The Top 10 unmet womens needs
Below are the top 10 unmet needs based on the prioritisation exercise.
Note, these are not ranked in importance.
- Better dilator technology for women with vaginismus (painful vaginal spasms), post-menopausal women, and for women following surgery or radiotherapy
- Better menstrual products - cheaper, more environmentally friendly, better for teenagers, better for heavy bleeding
- Better non-hormonal contraceptives
- Better rapid point of care and home infection tests to look for urinary tract, vaginal thrush, and sexually transmitted infections (gonorrhoea, chlamydia, herpes, warts, trichomonas, syphilis).
- Better tests and non-drug treatments for pelvic pain and period pain including endometriosis detection
- Devices for clinicians to examine the vagina and cervix which are comfortable and work for women of different sizes, with wombs which sit at different angles, and work for trans people and pregnant women and women with pelvic pain. Devices for self-examination.
- A better range of devices to manage vaginal prolapse including self-management, and better ways of choosing devices, such as measuring tools to get the right pessary size
- Monitoring during labour which allows movement (for example not requiring abdomen stickers)

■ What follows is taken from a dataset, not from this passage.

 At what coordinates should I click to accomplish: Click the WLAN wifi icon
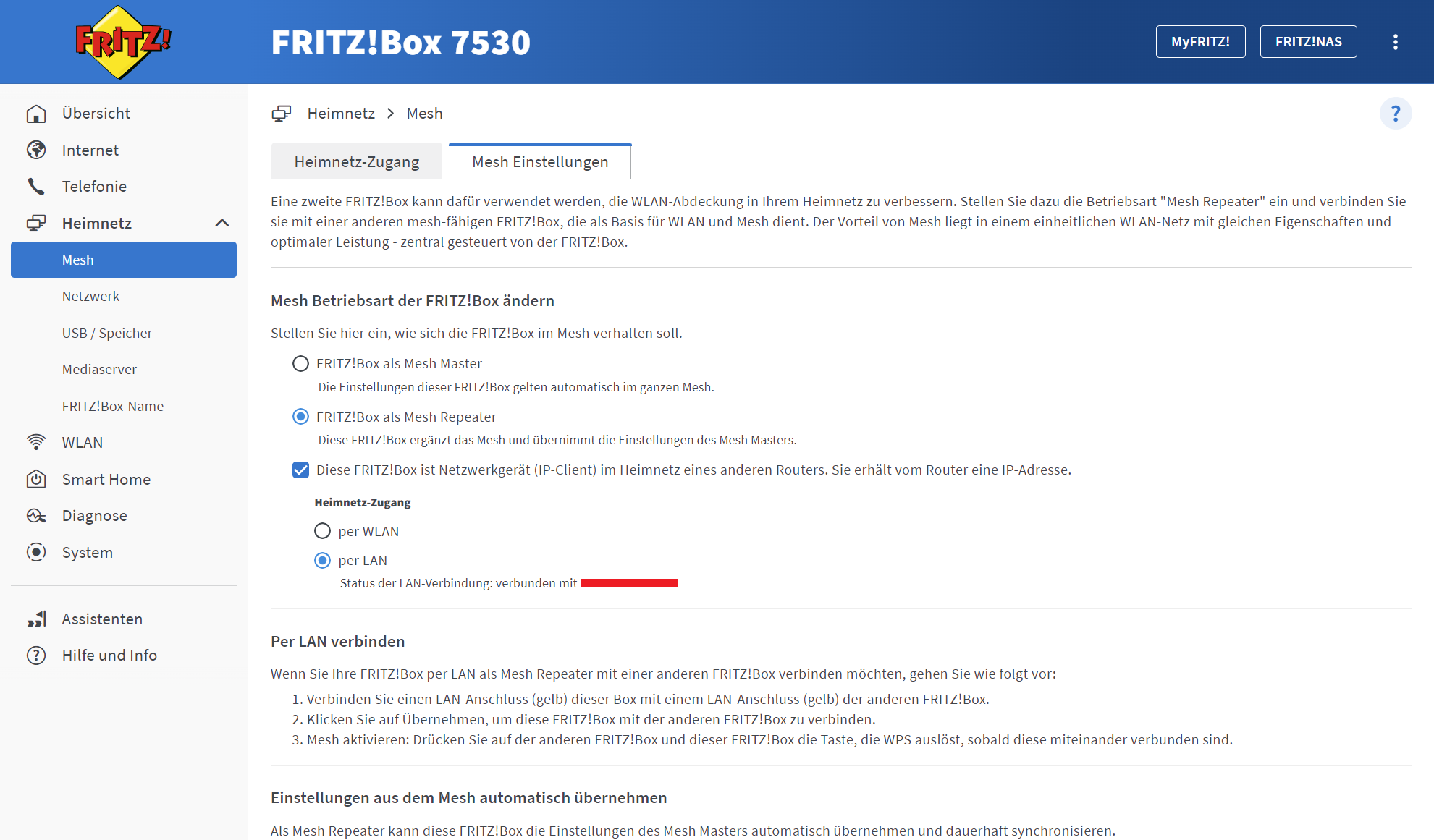tap(36, 442)
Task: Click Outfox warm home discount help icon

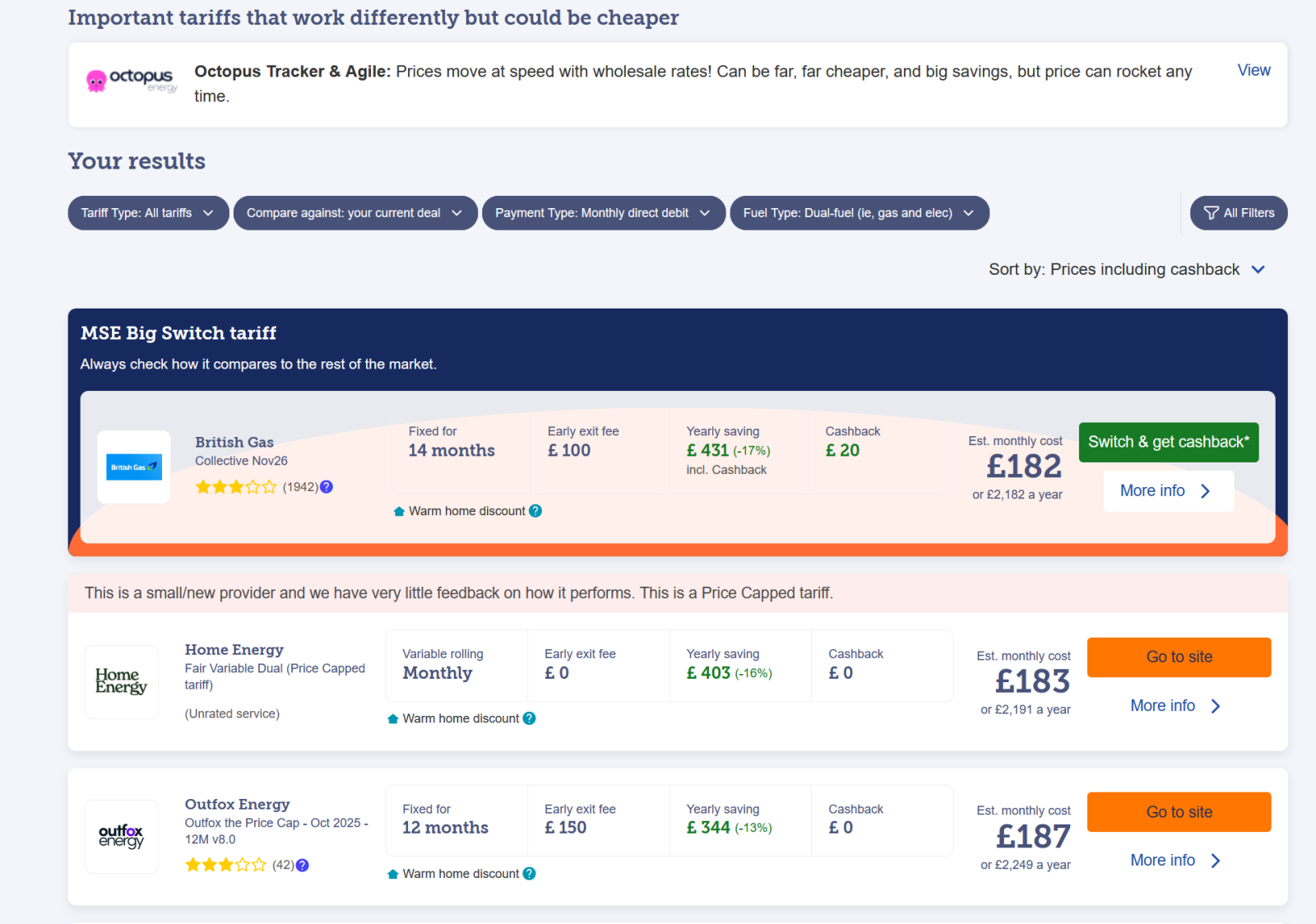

- Technology to address breast and nipple pain while breast feeding, and home tests for nipple thrush
- Technology which can be used before birth to manage urine leakage and incontinence and reduce perineal damage from the birth, to provide perineal support/care for perineal after birth, and to help manage discomfort and bleeding
You can also download the top 20 list below by clicking the button.
What we have heard
Click the button below to download a narrative .pdf of the full list of what we have heard through the priority setting exercise.
Who are we?
We are a group of health professionals, researchers and service users from the University of Oxford. Our aim is to understand where better technology could be developed to improve women’s health and well-being. We want to hear what the women think are the most important (priority) areas for better technology to be developed. Once we understand what women and health professionals think are the most important priorities for better technology in women’s health, we plan to work with engineers and industry to develop new technologies.